Congress persists in its effort to pry the real story of the 2016 election out of the Federal Bureau of Investigation, an agency notoriously reluctant to share secrets. The trick is telling the difference between legitimate secrets and self-serving ones.
The FBI—and the Department of Justice—would rather blur that distinction. In recent congressional appearances, FBI Director Christopher Wray and Deputy Attorney General Rod Rosenstein tossed around the word “classified” like confetti. Neither man answered a single substantive question, citing their obligation to protect the “integrity” of investigations, safeguard “sensitive” information, and show deference to an “independent” and “internal” inspector general reviewing the FBI’s handling of the 2016 election.
True, the FBI has plenty of things it needs to keep secret regarding national security and law enforcement. Let’s even acknowledge the bureau may be rightly concerned about turning some information over to today’s leak-prone Congress. Even so, in the specific case of its 2016 election behavior, the FBI is misusing its secrecy powers to withhold information whose disclosure is in the public interest.
Wisconsin Sen. Ron Johnson exposed two such instances this week, from his perch as chairman of the Committee on Homeland Security and Governmental Affairs. Mr. Johnson received a letter Wednesday from Justice Department Inspector General Michael Horowitz, who graciously and nimbly provided information that the committee had requested last week.
That letter included some notable dates. Special Counsel Robert Mueller’s team is emphasizing its ejection of FBI agent Peter Strzok immediately upon learning about anti-Trump texts he exchanged with another FBI employee, Lisa Page, before the 2016 election. But when did the FBI learn of the messages? The inspector general’s investigation began in mid-January. The letter explains that the FBI was asked for text messages of certain key employees based on search terms, which turned up “a number of politically-oriented” Strzok-Page texts. The inspector general then demanded all of the duo’s text messages, which the FBI began producing on July 20.
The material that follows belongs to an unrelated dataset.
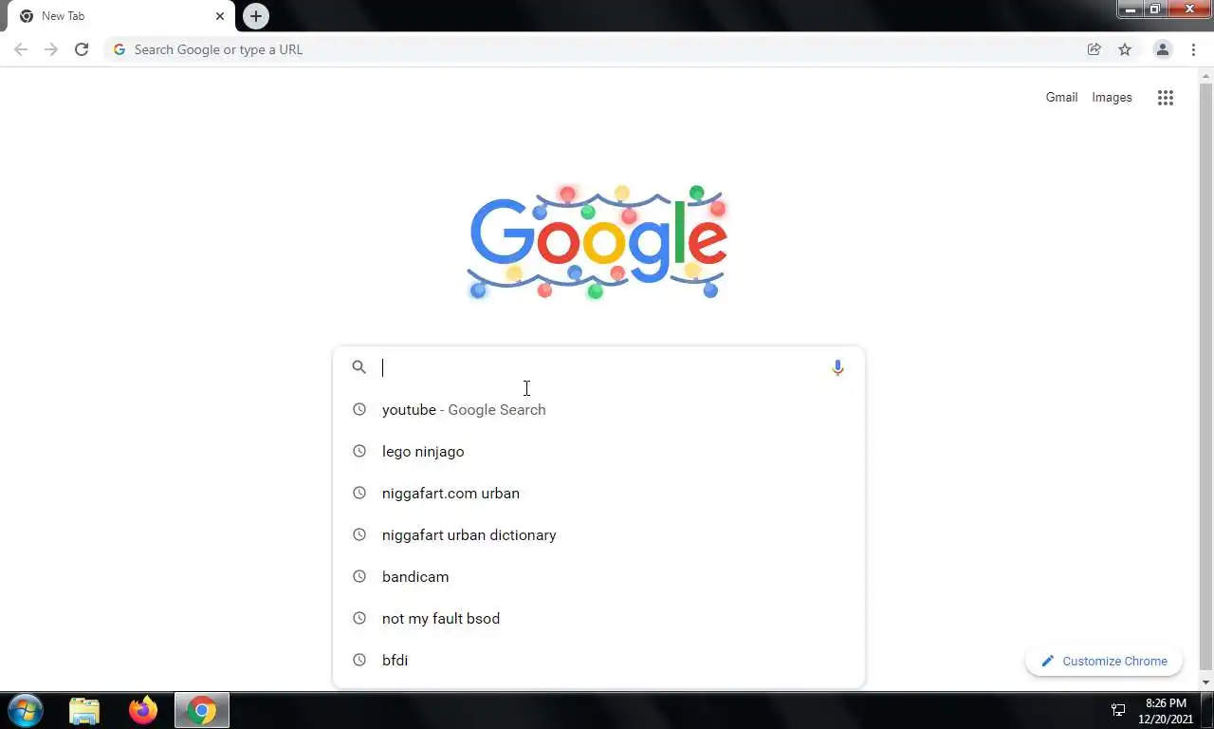Open File Explorer from the taskbar
The height and width of the screenshot is (729, 1214).
click(x=84, y=710)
But when did the FBI dig up and turn over that very first tranche? How long has the bureau known one of its lead investigators was exhibiting such bias? Was it before Mr. Mueller was even appointed? Did FBI leaders sit by as the special counsel tapped Mr. Strzok? In any case, we know from the letter that the inspector general informed both Messrs. Rosenstein and Mueller of the texts on July 27, and that both men hid that explosive information from Congress for four months. The Justice Department, pleading secrecy, defied subpoenas that would have produced the texts. It refused to make Mr. Strzok available for an interview. It didn’t do all this out of fear of hurting national security, obviously. It did it to save itself and the FBI from embarrassment.
This week’s other revelation of jaw-dropping FBI tactics came from a separate letter from Mr. Johnson. In November 2016, the Office of Special Counsel—a federal agency that polices personnel practices and is distinct from the Mueller probe—began investigating whether former FBI Director Jim Comey violated the Hatch Act, which restricts political activity by executive-branch officials, while investigating Hillary Clinton’s private server. The office conducted interviews with two of Mr. Comey’s confidantes: FBI chief of staff James Rybicki and FBI attorney Trisha Anderson.
Sen. Johnson in September demanded the full, unredacted transcripts of the interviews. But it turned out the FBI had refused to let the Office of Special Counsel interview them unless it first signed unprecedented nondisclosure agreements, giving the FBI full authority to withhold the information from Congress. The bureau has continued to insist the office keep huge swaths of the interviews secret from Congress, including the names and actions of key political players. (The Office of Special Counsel closed its investigation in May.)
In his letter this week, Mr. Johnson demanded that Mr. Wray authorize the release of the full transcripts and other documents. Even the redacted ones have revealed important information, for instance that Mr. Comey was drafting his Hillary Clinton exoneration statement well before she was interviewed. Congressional investigators believe the unredacted versions contain pertinent information about the actions of former Attorney General Loretta Lynch, former Deputy Attorney General Sally Yates and key investigators such as Mr. Strzok.
Mr. Johnson has given the FBI until Dec. 27 to come clean. Congress and the public have a right to know what went on in the Comey investigation, and the FBI and Justice Department seem to be attempting desperately to hide their actions.
Yes, the FBI has secrets the public needs it to keep. But don’t let the agency and its defenders muddy the difference between necessary secrecy and evasion of responsibility.